**** Dataset content

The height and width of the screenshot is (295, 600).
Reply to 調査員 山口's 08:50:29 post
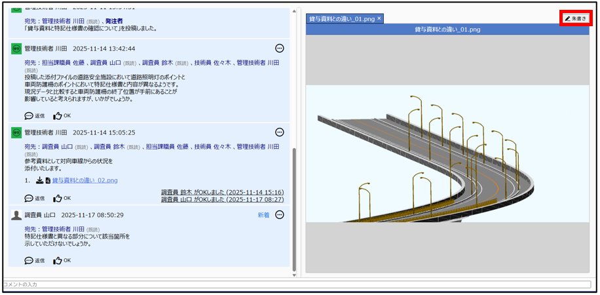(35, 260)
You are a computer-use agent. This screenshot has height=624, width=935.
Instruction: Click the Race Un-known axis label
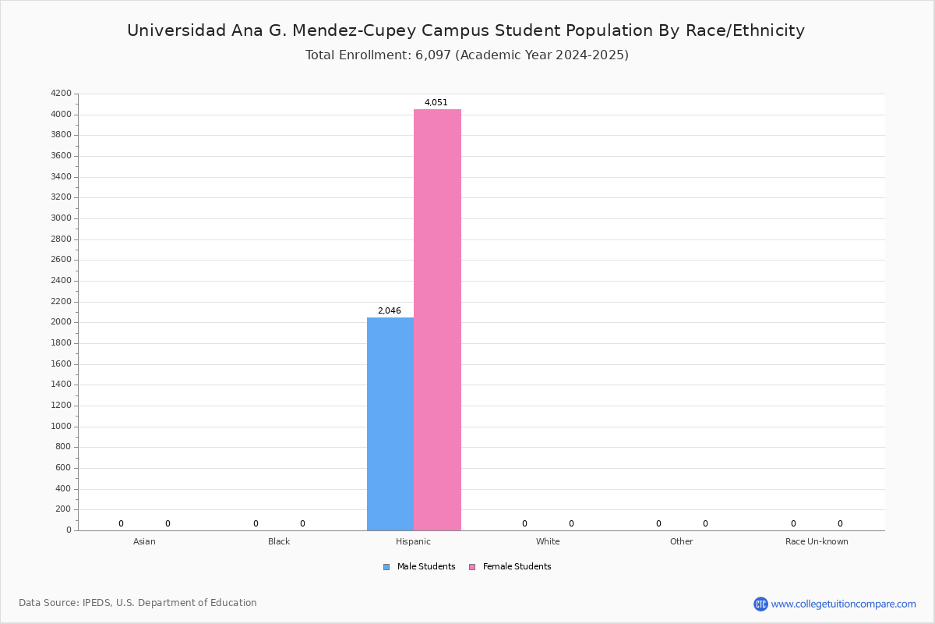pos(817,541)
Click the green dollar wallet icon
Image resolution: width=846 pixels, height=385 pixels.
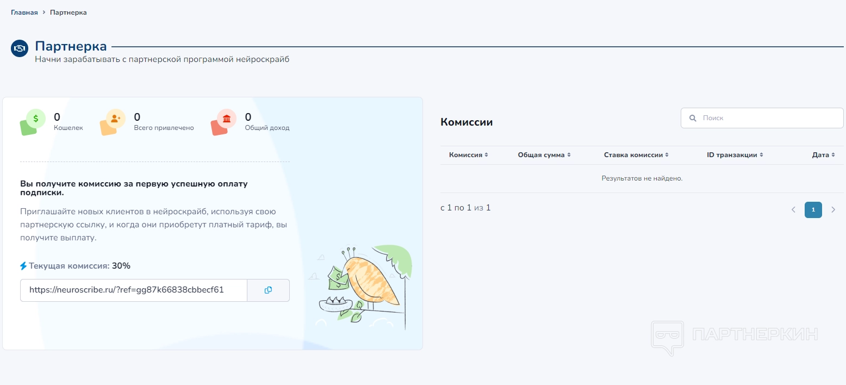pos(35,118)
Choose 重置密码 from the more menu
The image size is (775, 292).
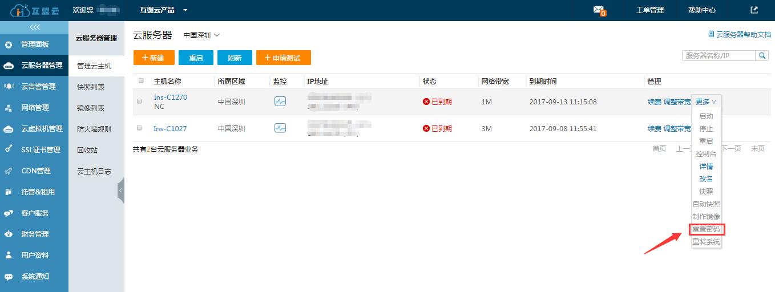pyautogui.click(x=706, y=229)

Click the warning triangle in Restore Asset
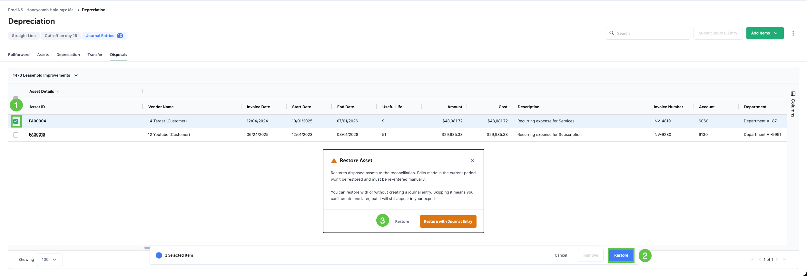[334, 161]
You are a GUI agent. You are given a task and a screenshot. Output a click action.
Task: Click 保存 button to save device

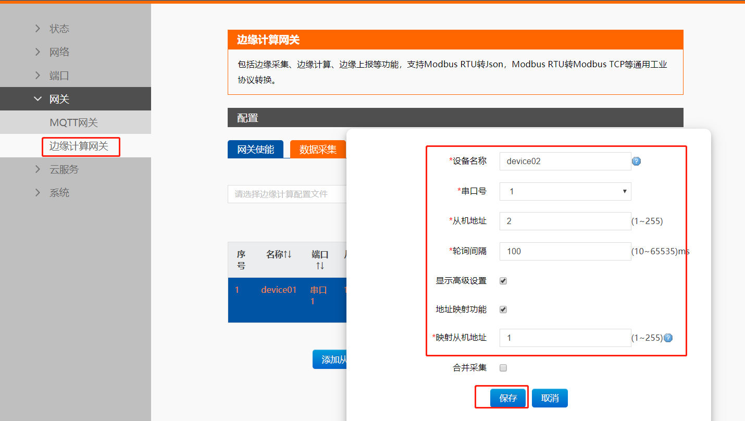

********
**** Dataset content

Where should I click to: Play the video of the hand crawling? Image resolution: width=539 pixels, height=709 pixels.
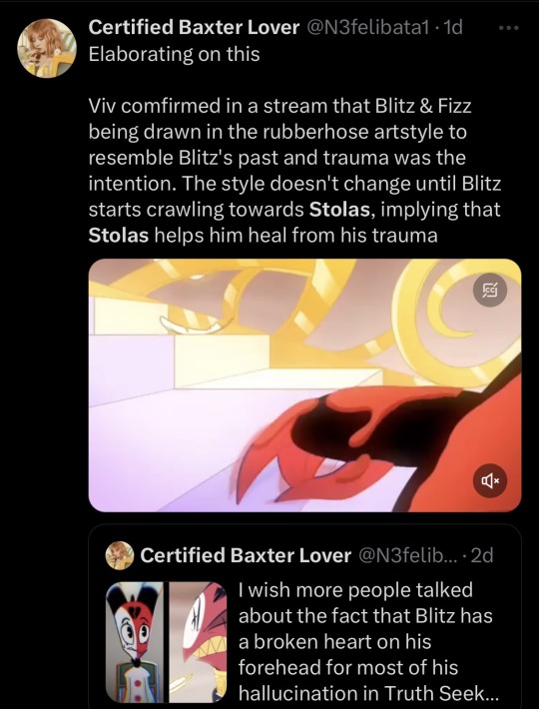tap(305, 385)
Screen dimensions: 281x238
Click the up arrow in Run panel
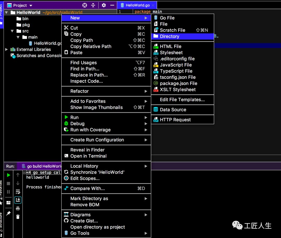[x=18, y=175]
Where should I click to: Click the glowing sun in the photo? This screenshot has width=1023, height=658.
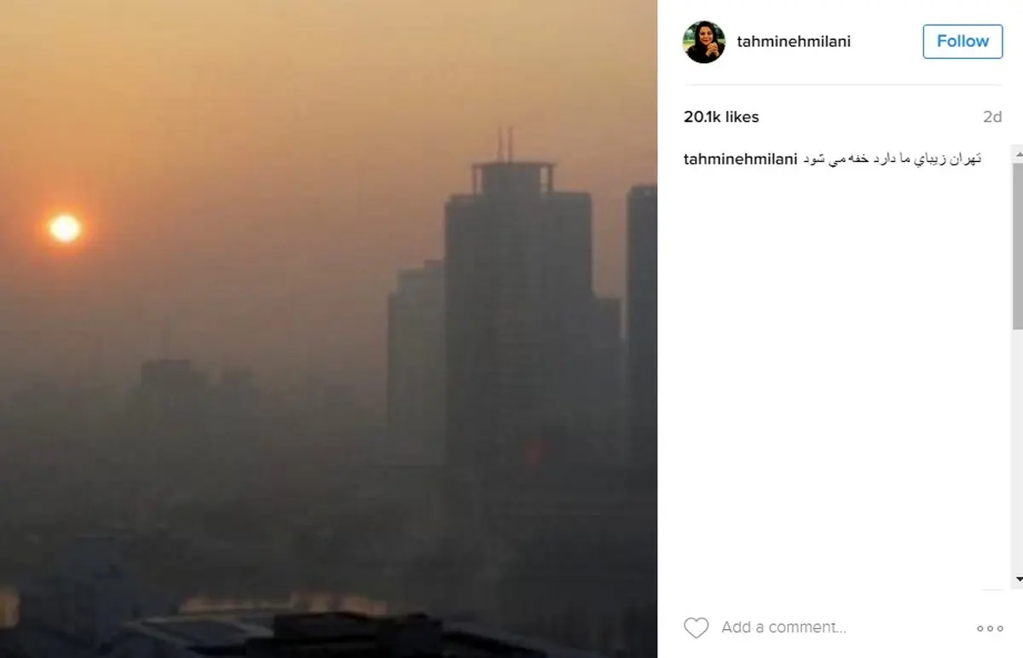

********

▸ What this task involves
In the listing above, find the line holding "Image resolution: width=846" and the line holding "Task: Click 保存 button to save device". Reproduce those two lines and all between them exactly, leaving out pictures.

▸ Expected answer
Image resolution: width=846 pixels, height=385 pixels.
pos(35,118)
Choose 重置密码 from the more menu
The image size is (775, 292).
pyautogui.click(x=706, y=229)

Click the warning triangle in Restore Asset
[334, 161]
You are a GUI agent. You are given a task and a screenshot. Output a click action.
Task: Click 保存 button to save device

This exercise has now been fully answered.